I received Stylish Sewing by Laura Wilhelm as a birthday present last year and beyond looking at the pictures hadn’t made anything in the book.
I decided I would have a go at the Women’s pyjamas shown on the front cover of the book. I would dearly love to be able to make some trousers or even jeans, but I thought I’d start out cautiously with some pyjama trousers first. I particularly like the embroidered flower feature which gives the project an interesting touch.

One of the best things about this book are the full-sized patterns. I found it reasonably easy to trace the pattern onto tracing paper.

I bought two fabrics for the project before Chrsitmas. I’m not sure they quite live up to the “Stylish” standards in Laura’s book. In fact they are probably a combination worthy of sitting alongside my other “Coco the clown” pyjamas. I didn’t want to resort to expensive designer fabric ranges, but I did have a really tricky time trying to find two fabrics that looked good together and ended up with a red polka dot fabric and a blue check with small red hearts.

Pyjama trouser fabrics

Pyjama trouser fabrics

At this point I encountered a problem.  The project specifies 1.8m for size 8/10, but doesn’t seem to show the fabric width to which this applies. I suppose I could have worked out the fabric required from the size of my pattern pieces. However, being in a hurry to start the project I decided not to check and just went ahead and bought my 1.8 m. Even in the shop, I was thinking – “that’s way too much!”
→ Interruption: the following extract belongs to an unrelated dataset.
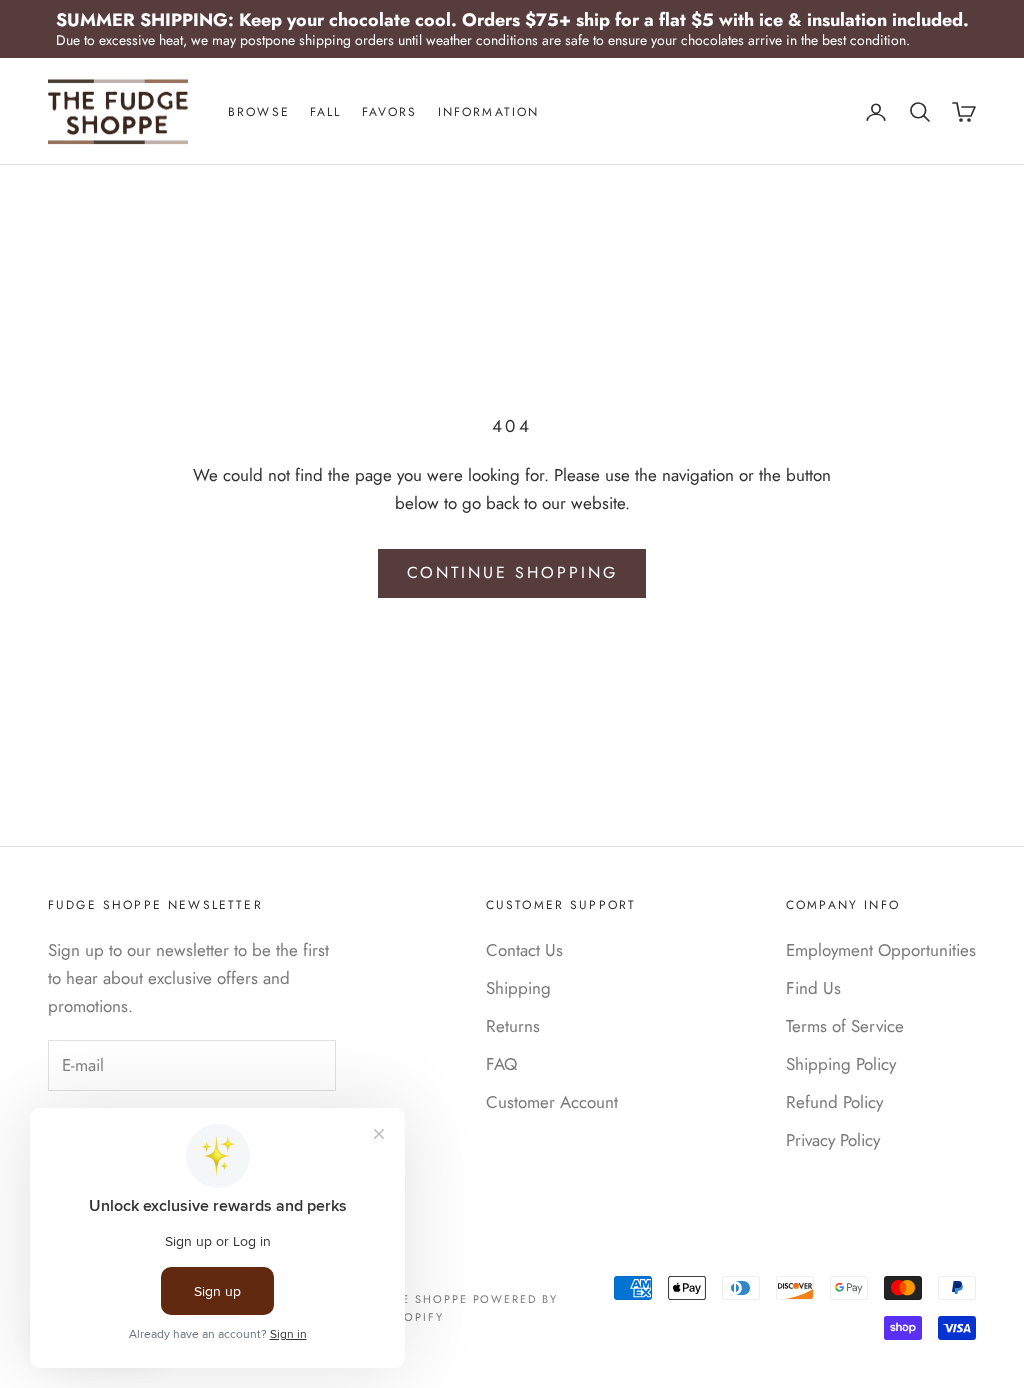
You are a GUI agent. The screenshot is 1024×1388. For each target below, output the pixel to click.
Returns (513, 1026)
When I started to cut out the pieces in the evening, of course, it was too much fabric. Then annoyingly, after much searching, I found at the back of the book, the width measurement for the fabric range. It was given as 115 cm, whereas my fabric was 145 cm. I think that there is an assumption that anyone using the book would use the fabrics in the book, which is a shame as us scrimping seamstresses, enjoy finding our fabrics at cheaper shops. Perhaps it would have been better if the fabric length suggestions had been calculated for both the standard widths and added in the book on the page with the project instructions. Never mind, I could make two sets of pyjama trousers, or more ambitiously, I could make a top to complete the look. Although perhaps wearing the two in combination would be migraine inducing for everyone else!